[Stored data]
━━━
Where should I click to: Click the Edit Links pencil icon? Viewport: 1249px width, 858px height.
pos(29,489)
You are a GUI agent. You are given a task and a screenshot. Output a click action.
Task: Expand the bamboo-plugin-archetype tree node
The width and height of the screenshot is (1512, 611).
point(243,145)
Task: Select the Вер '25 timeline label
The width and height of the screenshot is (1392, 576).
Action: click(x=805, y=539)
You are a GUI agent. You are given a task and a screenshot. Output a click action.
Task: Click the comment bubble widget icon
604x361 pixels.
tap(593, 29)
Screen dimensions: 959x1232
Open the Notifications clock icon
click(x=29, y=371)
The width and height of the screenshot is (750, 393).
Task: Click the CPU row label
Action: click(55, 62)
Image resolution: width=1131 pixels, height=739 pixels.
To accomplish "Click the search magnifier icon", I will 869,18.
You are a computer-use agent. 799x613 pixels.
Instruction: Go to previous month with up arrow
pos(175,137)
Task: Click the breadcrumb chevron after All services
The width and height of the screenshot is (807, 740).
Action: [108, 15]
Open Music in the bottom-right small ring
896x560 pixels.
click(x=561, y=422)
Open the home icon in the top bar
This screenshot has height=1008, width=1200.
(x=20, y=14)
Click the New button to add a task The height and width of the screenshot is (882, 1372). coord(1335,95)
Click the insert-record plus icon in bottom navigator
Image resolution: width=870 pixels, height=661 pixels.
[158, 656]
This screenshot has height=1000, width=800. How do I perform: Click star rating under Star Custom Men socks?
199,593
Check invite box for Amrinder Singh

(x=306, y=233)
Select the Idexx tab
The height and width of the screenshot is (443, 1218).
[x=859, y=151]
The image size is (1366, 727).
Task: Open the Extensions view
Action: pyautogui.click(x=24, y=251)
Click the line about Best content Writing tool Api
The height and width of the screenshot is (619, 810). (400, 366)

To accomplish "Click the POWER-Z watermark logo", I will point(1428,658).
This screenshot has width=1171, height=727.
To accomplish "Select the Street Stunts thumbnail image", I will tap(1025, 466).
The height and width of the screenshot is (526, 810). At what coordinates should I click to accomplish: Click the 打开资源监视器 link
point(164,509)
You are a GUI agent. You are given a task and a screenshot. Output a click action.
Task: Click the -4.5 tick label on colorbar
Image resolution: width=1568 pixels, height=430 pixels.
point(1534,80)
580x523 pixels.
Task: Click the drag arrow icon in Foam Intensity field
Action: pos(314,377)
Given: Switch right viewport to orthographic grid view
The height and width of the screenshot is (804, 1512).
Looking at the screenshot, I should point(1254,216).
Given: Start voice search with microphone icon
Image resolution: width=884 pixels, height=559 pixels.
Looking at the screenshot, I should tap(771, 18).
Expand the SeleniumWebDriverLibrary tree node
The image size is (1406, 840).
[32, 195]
━━━
▶ **What needs to be done**
Transcribe the records above exactly.

▶ **Output below**
Where should I click to: Click the Edit Links pencil icon? Viewport: 1249px width, 858px height.
pos(29,489)
You are a GUI agent. You are given a task and a screenshot. Output a click action.
Task: Expand the bamboo-plugin-archetype tree node
The width and height of the screenshot is (1512, 611).
point(243,145)
Task: Select the Вер '25 timeline label
The width and height of the screenshot is (1392, 576).
Action: click(x=805, y=539)
You are a GUI agent. You are given a task and a screenshot. Output a click action.
Task: Click the comment bubble widget icon
604x361 pixels.
tap(593, 29)
Screen dimensions: 959x1232
Open the Notifications clock icon
click(x=29, y=371)
The width and height of the screenshot is (750, 393).
Task: Click the CPU row label
Action: click(55, 62)
Image resolution: width=1131 pixels, height=739 pixels.
To accomplish "Click the search magnifier icon", I will 869,18.
You are a computer-use agent. 799x613 pixels.
Instruction: Go to previous month with up arrow
pos(175,137)
Task: Click the breadcrumb chevron after All services
The width and height of the screenshot is (807, 740).
Action: [108, 15]
Open Music in the bottom-right small ring
896x560 pixels.
click(x=561, y=422)
Open the home icon in the top bar
This screenshot has height=1008, width=1200.
(x=20, y=14)
Click the New button to add a task The height and width of the screenshot is (882, 1372). coord(1335,95)
Click the insert-record plus icon in bottom navigator
Image resolution: width=870 pixels, height=661 pixels.
[158, 656]
This screenshot has height=1000, width=800. How do I perform: Click star rating under Star Custom Men socks?
199,593
Check invite box for Amrinder Singh

(x=306, y=233)
Select the Idexx tab
The height and width of the screenshot is (443, 1218).
[x=859, y=151]
The image size is (1366, 727).
Task: Open the Extensions view
Action: pyautogui.click(x=24, y=251)
Click the line about Best content Writing tool Api
The height and width of the screenshot is (619, 810). (400, 366)

To accomplish "Click the POWER-Z watermark logo", I will point(1428,658).
This screenshot has width=1171, height=727.
To accomplish "Select the Street Stunts thumbnail image", I will tap(1025, 466).
The height and width of the screenshot is (526, 810). At what coordinates should I click to accomplish: Click the 打开资源监视器 link
point(164,509)
You are a GUI agent. You are given a task and a screenshot. Output a click action.
Task: Click the -4.5 tick label on colorbar
Image resolution: width=1568 pixels, height=430 pixels.
point(1534,80)
580x523 pixels.
Task: Click the drag arrow icon in Foam Intensity field
Action: pos(314,377)
Given: Switch right viewport to orthographic grid view
The height and width of the screenshot is (804, 1512).
Looking at the screenshot, I should point(1254,216).
Given: Start voice search with microphone icon
Image resolution: width=884 pixels, height=559 pixels.
Looking at the screenshot, I should tap(771, 18).
Expand the SeleniumWebDriverLibrary tree node
The image size is (1406, 840).
[32, 195]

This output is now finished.